For years now, D'Souza has spoken out on a slew of topics including human nature, social policy and affirmative action, multiculturalism and the greatness of America, feminism, atheism, Islam, church-state separation, and same-sex marriage.
Author bestsellers such as Illiberal Education and What's So Great About America, D'Souza has been called one of the "top young public-policy makers in the country" by Investor's Business Daily, one of America's most influential conservative thinkers by the New York Times Magazine, and one of the country's most prominent Asian Americans by Newsweek.
On Monday, D'Souza was tapped as the fifth president of The King's College, which seeks to educate students to bring competitive Christian ideas to positions of leadership in the institutions of government, civil society, media, law, education, business, the arts, and the church.
The Campus Crusade for Christ-supported school is currently listed by the Intercollegiate Studies Institute as one of the top 50 colleges for conservatives. Last year, the school was included in the list of top conservative colleges by the Young America's Foundation.
"Our goal at The King's College is to prepare intellectually-gifted students to transform society by preparing them for careers in which they help to shape and eventually to lead strategic public and private institutions," remarked D'Souza after his appointment as president. "We love it when our graduates bring transformation to the key institutions of society-business, law, politics, academia and media."
As a model for the type of institution D'Souza envisions for The King's College, the apologist looks to Ivy League schools, most of which started as effective, influential, Christian schools but "sadly" lost their Christian traditions.

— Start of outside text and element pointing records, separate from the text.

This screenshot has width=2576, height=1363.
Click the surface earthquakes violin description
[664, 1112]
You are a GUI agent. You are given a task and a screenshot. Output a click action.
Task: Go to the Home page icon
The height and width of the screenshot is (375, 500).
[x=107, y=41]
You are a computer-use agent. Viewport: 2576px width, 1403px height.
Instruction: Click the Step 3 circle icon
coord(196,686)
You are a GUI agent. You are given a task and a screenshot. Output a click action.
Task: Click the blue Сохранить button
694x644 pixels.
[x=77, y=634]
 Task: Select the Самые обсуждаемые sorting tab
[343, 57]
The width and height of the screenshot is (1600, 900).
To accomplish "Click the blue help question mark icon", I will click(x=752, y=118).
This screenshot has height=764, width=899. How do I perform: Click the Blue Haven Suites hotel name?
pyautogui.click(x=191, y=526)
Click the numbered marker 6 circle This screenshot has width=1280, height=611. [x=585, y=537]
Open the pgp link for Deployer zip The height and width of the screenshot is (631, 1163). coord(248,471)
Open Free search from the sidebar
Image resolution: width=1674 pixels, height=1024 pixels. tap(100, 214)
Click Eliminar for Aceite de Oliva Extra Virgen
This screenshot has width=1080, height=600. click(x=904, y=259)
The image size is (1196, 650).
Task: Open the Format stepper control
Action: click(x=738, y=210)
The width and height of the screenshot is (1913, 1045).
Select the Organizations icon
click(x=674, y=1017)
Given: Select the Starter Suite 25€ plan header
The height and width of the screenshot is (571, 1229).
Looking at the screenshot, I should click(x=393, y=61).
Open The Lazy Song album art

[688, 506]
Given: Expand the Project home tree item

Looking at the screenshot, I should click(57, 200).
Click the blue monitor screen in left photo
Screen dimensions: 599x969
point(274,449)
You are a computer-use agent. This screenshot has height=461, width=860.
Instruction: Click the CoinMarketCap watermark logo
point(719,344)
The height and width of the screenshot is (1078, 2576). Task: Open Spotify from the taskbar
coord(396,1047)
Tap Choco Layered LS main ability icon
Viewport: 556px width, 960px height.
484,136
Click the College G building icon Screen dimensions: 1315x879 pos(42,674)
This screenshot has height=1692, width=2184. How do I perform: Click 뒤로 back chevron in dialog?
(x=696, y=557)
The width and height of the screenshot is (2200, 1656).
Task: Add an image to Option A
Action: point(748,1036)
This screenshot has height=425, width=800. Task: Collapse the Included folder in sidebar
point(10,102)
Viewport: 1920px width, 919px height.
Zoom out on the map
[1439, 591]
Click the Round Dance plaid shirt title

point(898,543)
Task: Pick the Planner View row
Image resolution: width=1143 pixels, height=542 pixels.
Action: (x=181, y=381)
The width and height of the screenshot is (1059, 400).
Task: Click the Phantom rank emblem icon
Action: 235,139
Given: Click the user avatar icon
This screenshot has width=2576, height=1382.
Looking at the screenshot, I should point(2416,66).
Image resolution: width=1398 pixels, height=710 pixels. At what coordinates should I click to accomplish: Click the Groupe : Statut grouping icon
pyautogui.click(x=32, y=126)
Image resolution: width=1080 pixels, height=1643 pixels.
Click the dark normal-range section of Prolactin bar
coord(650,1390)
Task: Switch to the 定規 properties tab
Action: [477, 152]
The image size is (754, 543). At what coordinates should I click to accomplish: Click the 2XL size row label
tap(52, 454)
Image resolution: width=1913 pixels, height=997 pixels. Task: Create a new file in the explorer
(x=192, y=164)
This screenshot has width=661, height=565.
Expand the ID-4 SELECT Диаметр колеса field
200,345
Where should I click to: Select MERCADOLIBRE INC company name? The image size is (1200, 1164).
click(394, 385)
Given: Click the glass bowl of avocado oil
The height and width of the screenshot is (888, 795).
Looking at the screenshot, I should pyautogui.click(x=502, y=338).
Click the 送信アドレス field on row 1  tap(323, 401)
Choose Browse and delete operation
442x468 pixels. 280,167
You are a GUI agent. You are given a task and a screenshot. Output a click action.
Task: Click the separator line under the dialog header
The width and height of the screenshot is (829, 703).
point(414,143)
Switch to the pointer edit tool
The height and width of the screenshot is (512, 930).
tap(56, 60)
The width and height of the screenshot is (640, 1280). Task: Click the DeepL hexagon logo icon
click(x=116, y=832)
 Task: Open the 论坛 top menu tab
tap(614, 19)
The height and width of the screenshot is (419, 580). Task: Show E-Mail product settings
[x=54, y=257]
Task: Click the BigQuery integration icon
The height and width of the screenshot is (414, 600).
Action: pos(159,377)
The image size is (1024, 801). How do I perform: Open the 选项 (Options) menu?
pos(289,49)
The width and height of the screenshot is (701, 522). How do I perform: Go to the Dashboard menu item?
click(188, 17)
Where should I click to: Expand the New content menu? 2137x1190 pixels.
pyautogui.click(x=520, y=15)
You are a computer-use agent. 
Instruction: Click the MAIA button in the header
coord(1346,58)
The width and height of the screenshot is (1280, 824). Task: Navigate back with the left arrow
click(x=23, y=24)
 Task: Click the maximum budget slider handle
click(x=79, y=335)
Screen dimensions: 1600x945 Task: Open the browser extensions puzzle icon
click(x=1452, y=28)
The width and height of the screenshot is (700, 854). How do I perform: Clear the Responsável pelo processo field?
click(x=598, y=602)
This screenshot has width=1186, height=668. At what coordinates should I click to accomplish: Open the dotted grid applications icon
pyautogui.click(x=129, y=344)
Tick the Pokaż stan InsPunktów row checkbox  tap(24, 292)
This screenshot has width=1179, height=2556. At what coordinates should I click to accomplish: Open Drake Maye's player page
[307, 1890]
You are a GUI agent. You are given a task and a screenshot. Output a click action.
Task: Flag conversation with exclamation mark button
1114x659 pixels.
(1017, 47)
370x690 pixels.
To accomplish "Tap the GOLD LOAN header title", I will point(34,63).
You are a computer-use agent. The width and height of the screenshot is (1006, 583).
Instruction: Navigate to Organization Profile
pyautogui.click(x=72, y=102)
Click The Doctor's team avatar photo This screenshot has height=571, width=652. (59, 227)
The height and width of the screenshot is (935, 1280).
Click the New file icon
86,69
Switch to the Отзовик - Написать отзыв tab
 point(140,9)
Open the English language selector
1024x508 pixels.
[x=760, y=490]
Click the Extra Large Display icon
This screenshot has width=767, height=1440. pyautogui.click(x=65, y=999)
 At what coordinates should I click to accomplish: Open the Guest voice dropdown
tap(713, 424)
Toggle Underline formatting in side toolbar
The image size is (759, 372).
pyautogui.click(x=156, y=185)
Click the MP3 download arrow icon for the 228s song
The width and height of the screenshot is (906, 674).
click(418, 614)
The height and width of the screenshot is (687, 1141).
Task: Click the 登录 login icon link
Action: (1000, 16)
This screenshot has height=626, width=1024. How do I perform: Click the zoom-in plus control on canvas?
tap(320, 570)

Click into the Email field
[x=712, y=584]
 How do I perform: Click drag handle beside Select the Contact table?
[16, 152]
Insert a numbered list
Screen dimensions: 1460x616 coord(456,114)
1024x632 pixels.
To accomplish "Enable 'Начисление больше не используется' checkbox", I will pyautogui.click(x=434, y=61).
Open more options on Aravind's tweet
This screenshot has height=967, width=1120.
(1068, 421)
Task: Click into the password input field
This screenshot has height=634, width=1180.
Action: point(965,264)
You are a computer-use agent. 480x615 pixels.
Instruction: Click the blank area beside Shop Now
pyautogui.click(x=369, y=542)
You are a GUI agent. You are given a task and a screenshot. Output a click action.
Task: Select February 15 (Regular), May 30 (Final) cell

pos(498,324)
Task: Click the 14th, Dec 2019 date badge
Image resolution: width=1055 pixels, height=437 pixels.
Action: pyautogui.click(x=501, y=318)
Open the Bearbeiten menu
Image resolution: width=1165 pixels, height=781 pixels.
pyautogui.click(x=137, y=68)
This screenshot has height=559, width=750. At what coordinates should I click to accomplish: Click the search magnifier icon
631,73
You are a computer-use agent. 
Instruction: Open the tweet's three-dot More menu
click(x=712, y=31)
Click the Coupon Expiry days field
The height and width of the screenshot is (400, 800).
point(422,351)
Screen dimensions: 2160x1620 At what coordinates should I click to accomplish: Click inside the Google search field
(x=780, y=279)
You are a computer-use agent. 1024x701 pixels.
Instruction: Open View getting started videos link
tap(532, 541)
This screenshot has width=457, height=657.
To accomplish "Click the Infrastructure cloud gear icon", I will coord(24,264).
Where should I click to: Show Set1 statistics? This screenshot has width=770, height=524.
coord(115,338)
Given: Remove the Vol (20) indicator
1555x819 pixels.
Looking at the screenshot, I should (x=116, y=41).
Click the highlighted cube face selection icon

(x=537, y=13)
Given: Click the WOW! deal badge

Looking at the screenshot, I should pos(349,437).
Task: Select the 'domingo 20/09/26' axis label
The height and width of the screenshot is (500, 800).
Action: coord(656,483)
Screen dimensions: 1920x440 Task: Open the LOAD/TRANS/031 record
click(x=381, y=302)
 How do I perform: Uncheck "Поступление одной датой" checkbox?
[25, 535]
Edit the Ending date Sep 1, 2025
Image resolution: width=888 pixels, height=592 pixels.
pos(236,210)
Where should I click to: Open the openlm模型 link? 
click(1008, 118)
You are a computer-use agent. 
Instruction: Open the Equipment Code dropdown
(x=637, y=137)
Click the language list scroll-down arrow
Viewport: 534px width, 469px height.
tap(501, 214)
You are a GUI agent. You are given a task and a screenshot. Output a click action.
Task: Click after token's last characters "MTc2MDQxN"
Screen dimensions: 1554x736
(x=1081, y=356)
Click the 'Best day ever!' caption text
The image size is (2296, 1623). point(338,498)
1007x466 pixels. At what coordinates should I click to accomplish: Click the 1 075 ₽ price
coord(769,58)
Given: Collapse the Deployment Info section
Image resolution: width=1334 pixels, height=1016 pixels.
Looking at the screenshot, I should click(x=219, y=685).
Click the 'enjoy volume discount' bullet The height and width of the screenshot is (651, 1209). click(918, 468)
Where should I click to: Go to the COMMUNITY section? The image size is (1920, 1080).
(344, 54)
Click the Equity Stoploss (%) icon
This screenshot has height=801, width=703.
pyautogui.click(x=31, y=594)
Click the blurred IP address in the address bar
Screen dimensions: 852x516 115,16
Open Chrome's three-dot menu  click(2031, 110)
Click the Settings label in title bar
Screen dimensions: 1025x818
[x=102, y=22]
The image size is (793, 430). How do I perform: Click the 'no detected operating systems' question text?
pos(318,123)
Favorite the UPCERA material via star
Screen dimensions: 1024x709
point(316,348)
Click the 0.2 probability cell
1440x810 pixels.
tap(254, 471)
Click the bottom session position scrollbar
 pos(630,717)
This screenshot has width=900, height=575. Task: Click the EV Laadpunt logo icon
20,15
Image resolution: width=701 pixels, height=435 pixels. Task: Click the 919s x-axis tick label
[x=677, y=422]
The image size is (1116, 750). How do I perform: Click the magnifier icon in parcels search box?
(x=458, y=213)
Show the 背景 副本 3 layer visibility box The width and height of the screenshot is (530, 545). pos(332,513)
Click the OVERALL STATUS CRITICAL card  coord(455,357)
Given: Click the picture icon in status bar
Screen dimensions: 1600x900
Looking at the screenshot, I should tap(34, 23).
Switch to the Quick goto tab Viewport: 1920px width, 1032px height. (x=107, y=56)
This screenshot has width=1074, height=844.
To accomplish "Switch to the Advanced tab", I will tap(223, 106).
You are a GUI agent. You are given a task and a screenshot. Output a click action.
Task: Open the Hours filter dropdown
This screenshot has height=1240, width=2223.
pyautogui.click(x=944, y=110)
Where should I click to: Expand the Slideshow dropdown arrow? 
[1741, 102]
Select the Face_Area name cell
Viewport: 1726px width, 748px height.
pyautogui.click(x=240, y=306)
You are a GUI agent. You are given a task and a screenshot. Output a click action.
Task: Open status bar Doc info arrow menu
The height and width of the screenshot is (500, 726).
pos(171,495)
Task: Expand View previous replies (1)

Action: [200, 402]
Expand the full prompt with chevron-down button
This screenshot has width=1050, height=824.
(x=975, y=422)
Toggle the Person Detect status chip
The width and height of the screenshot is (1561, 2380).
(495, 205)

"Where Dartmouth left off, that supplies my model for King's," says D'Souza, using his alma mater as an example. "I don't see why we can't have a first rank academic institution in the middle of the secular city."
And it is D'Souza's hope that from The King's College will come men and women who will be the "salt and light" of today's culture and who do more to defend their faith than just "scoring points."
"I've seen Christians debating Christopher Hitchens bring 40 books and make the ontological argument, make the cosmological argument, but Hitchens just laughs it off, makes good jokes, and at the end of the evening, Christians think Hitchens is super cool and the Christian comes off as fuddy duddy," recalls D'Souza, referring to the popular atheist author whom he, himself, has debated ten times.